Fleurs Rouges (les) - Actualité manga
Fleurs Rouges (les) - Manga

Fleurs Rouges (les) : Critiques

Akai Hana

Critique du volume manga

Publiée le Lundi, 13 Septembre 2021

Nom mythique du manga, Yoshiharu Tsuge est resté indisponible en France depuis bien trop d’années. Après une publication que l’on pourrait presque qualifier de miraculeuse de L’homme sans talent chez les éditions Ego comme X en 2004 et une brève apparition dans le magazine Bang! de Casterman avec Divagation, l’auteur avait disparu de nos radars. Et ce n’était pas faute de la volonté de nos éditeurs de le publier puisque Cornelius, par exemple, y travaillait depuis près de 10 ans. Une intégrale de l’auteur a vu le jour au Japon, et il a commencé à être de nouveau publié en Occident. En Italie, en Espagne, aux Etats-Unis, mais aussi en France, forcément, où divers éditeurs se sont courtoisement disputés les droits. Ainsi, une nouvelle édition de L’homme sans talent est parue en novembre 2018 chez Atrabile, suivie d’une anthologie des nouvelles de Yoshiharu Tsuge chez Cornelius. Celle-ci débute en février 2019 avec Les fleurs rouges, contenant douze nouvelles que l’auteur a publié entre mars 1967 et juin 1968.
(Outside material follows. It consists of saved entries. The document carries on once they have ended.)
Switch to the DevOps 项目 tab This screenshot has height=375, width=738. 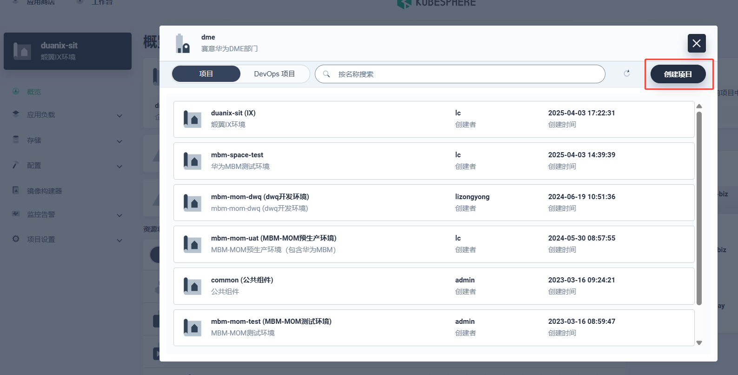tap(274, 74)
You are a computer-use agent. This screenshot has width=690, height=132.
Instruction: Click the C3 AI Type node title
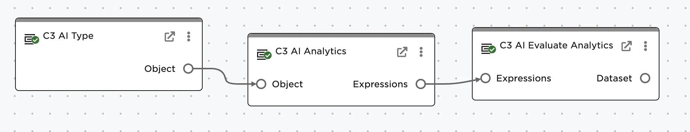click(68, 36)
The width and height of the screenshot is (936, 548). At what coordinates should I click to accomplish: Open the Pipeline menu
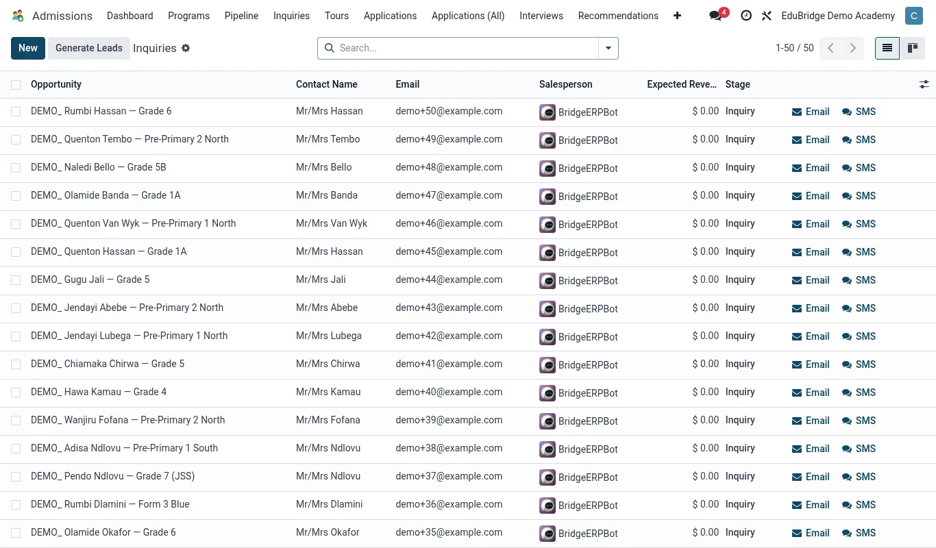coord(241,15)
Si on attribue à cet artiste légendaire la paternité de la bande dessinée du moi (ou watakushi manga), du récit de voyages et de la mise en scène des rêves, résumer Yoshiharu Tsuge en ces trois éléments serait tout de même réducteur tant sa carrière est faite de surréalisme, de fuites, d’angoisses, de naturalisme, de rupture, de pauvreté, de perversions, de non-sens, de poésie et tellement d’autres richesses. Avec ce premier recueil, on en découvre la partie qui l’a mené vers les chemins tortueux de la notoriété.
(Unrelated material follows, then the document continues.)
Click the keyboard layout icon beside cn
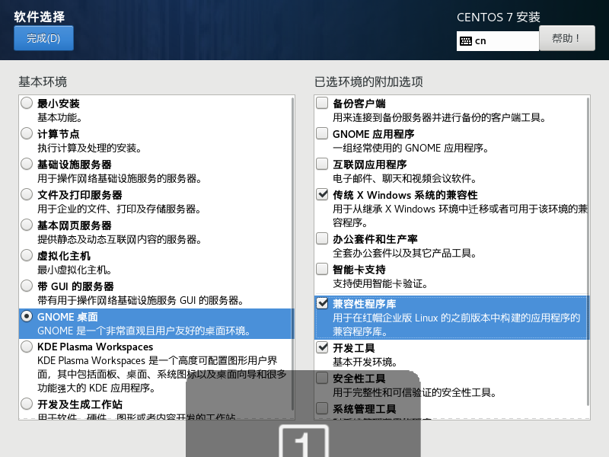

Dans de nombreux récits du recueil, l’auteur raconte ses voyages, avec un avatar qui lui ressemble, et surtout avec une narration à la première personne, une révolution dans le monde du manga et même de la bande dessinée dans son ensemble qu’il a initié dans le recueil Le marais. On parle alors de watakushi manga, que l’on pourrait traduire par bande dessinée du moi et qui est différent de l’autobiographie dans la mesure où l’auteur ne raconte pas sa vie mais se sert de ce qu’il a vécu pour construire un récit. Un mouvement artistique venant de la littérature, dont le représentant le plus célèbre est Osamu Dazai avec La déchéance d’un homme, récit qui a été adapté en différents mangas par des auteurs aussi géniaux que Junji Ito et Usamura Furuya (sous le titre de Je ne suis pas un homme). Yoshiharu Tsuge nous amène donc dans les coins reculés de son pays à travers ses récits de voyages, comme s’il cherchait un Japon en train de disparaître. Il nous conduit dans de petites auberges, des lieux simples et pauvres dans lesquels il se complaît et nous présente ses rencontres, des personnages s’éloignant des normes qui dictent les grandes villes.
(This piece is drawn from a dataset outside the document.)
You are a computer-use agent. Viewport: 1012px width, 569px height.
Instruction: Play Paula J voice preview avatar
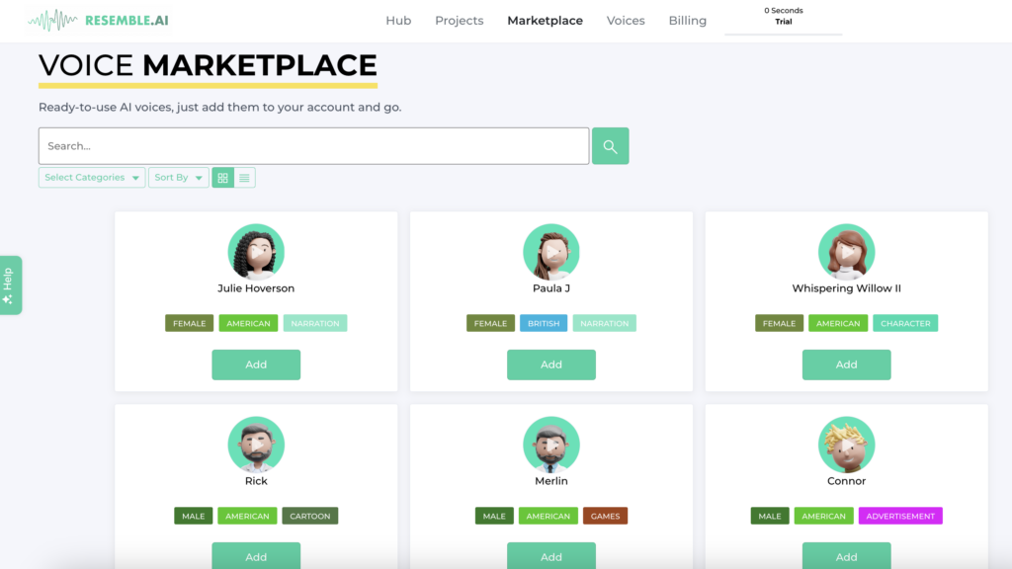tap(550, 252)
La plus belle de ses histoires est sans nul doute celle qui donne son nom au recueil, Les fleurs rouges. Un homme allant pêcher découvre une bâtisse de bois vendant du thé, des bonbons et des sandales au milieu de nulle part, tenue par une jeune fille se reposant sous la chaleur de l’été et le bruit des cigales, n’arrivant plus à compter ses sous tant elle est tiraillée par ses règles et ennuyée par un jeune garçon du coin. Pendant que le petit garçon montre des lieux de pêche au voyageur, des fleurs rouges s’écoulent le long de la rivière, symbolisant le sang des règles de la jeune fille en train de se rincer plus haut dans l’eau. Une métaphore délicate, et même poétique, qui renvoie à la carrière de l’auteur qui, comme l’adolescente, est en pleine mutation. En témoigne la nouvelle précédente, intitulée Paysage de bord de mer et qui navigue constamment entre la romance et le cauchemar. Mettant en scène une rencontre entre deux adultes en bord de mer, cette histoire d’un amour naissant se révèle inquiétante grâce à ses décors. Les personnages font face à un gouffre oppressant avant d’être confrontés à l’ombre terrifiante d’un immense bateau, puis de nager dans une mer noire, obscurcie par la tempête. Ce sentiment d’amour qui devrait être beau et joyeux devient alors une source d’angoisse, tranchant radicalement avec les romances habituelles.

Ce goût pour le récit cauchemardesque et intime, mais aussi pour la métaphore, on le retrouve dans la nouvelle nommée La salamandre. Une histoire qui a beaucoup influencé Hideshi Hino, un auteur spécialisé dans l’horreur, et si vous lisez un jour L’enfant insecte, vous en comprendrez les raisons tant les représentations des égouts sont similaires. Surprenant par sa narration à la première personne, ce récit nous montre une salamandre s’étant habituée à vivre dans les égouts malgré les déchets et les cadavres d’animaux qui s’y trouvent. On y observe aussi le symbole de l’œil que l’on retrouve représenté de la même manière dans une case iconique de La vis, le chef-d'œuvre de l’auteur qui sera publié plus d’une année plus tard, témoignant le confort de Yoshiharu Tsuge dans ce monde sale et angoissant, source de son inspiration. La salamandre, comme l’auteur, est seule mais libre et chaque jour vient une nouvelle découverte qui l’amusera. Le parallèle avec l’artiste est donc évident, il se dévoile totalement dans cette nouvelle dans laquelle on se retrouve face au mode de vie et de pensée d’un homme aussi génial qu’insaisissable, adulé que simple. Ce qui ressemblait en premier lieu à une histoire horrifique se mue alors en quête philosophique.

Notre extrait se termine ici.